QUOTED PASSAGE
13.2 Exploratory work
The house
data is very granular, and it’s unlikely we’ll be able to visualize all of the information in one chart. Therefore we can think about different ways of subsetting or aggregating the data. We might choose to focus on:
State: We could look at voting patterns within a specific state, or aggregate to look at state-level data instead of constituency-level.
Party: We have information on which party each candidate stood for in the election, including data on fusion tickets where candidates stand for multiple parties.
Time: Data is provided from 1976 to 2022, and we might want to look at trends in vote share or vote counts over time.
13.2.1 Data exploration
Let’s start by having a quick look at whether or not the number of votes has changed over time. The data goes back to 1976 and the population of the USA has increased by over 150% between the 1970 and 2020 censuses (United States Census Bureau 2021a) so might we also expect a similar increase in votes? Let’s start by having a look at the number of candidate votes over time with a quick scatter plot made with plot()
:
plot(
x = house$year,
y = house$candidatevotes,
xlab = "",
ylab = "Number of candidate votes"
)

MATERIAL FOR THIS EXERCISE
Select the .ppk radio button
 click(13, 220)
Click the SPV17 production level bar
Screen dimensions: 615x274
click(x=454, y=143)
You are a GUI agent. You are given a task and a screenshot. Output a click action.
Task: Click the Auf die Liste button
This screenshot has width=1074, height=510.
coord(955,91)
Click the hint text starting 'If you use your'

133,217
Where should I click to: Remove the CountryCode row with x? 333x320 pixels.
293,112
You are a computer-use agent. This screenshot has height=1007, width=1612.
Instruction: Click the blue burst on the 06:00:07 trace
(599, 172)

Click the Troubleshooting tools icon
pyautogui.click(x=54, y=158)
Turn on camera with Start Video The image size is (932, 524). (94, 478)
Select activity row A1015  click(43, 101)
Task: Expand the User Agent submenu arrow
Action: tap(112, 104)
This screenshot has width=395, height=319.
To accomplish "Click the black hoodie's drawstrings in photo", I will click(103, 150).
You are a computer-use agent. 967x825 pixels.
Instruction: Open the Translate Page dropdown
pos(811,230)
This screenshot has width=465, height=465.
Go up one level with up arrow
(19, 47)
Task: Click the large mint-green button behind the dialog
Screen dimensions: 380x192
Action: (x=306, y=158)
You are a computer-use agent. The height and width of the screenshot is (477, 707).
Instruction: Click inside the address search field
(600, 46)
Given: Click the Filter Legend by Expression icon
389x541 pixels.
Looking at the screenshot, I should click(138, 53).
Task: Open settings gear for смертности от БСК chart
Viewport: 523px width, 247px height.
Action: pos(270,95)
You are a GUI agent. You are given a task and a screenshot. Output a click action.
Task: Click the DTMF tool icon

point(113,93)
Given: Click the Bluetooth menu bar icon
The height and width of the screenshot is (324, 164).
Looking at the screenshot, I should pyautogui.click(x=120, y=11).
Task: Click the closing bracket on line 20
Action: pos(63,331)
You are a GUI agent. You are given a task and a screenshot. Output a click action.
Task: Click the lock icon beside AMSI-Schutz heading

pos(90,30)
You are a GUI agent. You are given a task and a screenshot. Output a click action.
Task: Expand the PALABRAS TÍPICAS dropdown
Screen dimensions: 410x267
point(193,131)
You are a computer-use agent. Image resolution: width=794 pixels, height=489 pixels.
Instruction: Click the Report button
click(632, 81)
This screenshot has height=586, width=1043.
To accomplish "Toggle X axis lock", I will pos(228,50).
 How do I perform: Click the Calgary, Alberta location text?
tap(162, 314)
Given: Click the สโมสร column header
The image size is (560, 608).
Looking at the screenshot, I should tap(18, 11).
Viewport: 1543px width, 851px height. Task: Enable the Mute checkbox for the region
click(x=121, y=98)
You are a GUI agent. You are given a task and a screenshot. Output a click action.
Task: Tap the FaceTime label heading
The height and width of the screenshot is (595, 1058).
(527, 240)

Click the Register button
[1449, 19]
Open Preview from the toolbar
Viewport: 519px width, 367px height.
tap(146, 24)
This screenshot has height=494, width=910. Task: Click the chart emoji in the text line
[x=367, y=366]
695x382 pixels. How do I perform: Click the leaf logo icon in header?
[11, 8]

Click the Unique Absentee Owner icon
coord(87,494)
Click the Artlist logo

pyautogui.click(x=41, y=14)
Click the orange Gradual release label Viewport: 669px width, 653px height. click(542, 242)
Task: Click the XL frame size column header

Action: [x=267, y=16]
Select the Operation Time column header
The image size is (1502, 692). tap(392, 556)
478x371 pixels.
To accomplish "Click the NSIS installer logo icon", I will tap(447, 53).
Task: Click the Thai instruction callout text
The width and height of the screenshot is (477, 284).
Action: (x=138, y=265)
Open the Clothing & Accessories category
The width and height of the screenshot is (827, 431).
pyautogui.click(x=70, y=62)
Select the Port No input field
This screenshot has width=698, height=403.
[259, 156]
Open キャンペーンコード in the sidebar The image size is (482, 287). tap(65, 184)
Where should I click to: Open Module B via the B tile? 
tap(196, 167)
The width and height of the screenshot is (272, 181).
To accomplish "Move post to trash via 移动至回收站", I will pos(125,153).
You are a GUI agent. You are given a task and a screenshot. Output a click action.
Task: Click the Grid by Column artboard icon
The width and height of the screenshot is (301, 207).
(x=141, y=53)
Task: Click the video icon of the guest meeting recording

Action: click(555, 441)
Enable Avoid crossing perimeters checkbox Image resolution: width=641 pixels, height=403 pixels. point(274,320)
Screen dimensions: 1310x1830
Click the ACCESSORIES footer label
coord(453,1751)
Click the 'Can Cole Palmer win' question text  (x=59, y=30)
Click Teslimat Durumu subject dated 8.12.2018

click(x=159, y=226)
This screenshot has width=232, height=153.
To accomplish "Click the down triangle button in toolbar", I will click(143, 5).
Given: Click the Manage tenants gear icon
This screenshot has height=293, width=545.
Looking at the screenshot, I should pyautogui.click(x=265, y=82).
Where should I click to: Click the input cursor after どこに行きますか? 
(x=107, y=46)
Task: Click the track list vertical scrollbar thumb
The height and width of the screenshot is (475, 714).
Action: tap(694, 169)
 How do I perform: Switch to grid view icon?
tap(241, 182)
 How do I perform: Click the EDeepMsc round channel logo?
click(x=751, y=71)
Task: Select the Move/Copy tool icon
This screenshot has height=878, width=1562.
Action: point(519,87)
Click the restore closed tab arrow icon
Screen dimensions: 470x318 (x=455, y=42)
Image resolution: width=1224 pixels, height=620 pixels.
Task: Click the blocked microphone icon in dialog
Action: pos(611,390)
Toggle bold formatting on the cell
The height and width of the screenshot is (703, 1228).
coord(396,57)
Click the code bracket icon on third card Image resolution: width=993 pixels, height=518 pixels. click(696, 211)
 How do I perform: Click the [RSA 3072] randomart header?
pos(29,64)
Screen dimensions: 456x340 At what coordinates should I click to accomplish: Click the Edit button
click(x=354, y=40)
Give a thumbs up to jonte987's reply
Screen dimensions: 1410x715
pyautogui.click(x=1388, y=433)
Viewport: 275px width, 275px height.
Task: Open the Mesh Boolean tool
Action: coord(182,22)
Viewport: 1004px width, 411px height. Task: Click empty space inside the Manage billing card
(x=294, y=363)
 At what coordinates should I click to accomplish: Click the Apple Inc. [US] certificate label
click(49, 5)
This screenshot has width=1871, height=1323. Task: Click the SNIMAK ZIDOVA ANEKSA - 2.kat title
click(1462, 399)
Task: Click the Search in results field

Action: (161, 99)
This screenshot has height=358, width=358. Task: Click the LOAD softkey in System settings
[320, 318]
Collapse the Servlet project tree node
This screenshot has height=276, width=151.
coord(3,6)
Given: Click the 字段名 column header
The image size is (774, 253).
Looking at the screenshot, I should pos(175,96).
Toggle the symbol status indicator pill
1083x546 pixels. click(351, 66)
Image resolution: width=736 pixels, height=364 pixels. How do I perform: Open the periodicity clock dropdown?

JOBS
a: Quote the excerpt on House election data between "13.2 Exploratory work" and "for multiple parties.", inclusive.
b: Pick out every line in the rows that contains the word "Enable".
The rows have no connection to the excerpt on House election data.

EXERCISE ANSWERS
a:
13.2 Exploratory work
The house
data is very granular, and it’s unlikely we’ll be able to visualize all of the information in one chart. Therefore we can think about different ways of subsetting or aggregating the data. We might choose to focus on:
State: We could look at voting patterns within a specific state, or aggregate to look at state-level data instead of constituency-level.
Party: We have information on which party each candidate stood for in the election, including data on fusion tickets where candidates stand for multiple parties.

b:
Viewport: 1543px width, 851px height. Task: Enable the Mute checkbox for the region
Enable Avoid crossing perimeters checkbox Image resolution: width=641 pixels, height=403 pixels. point(274,320)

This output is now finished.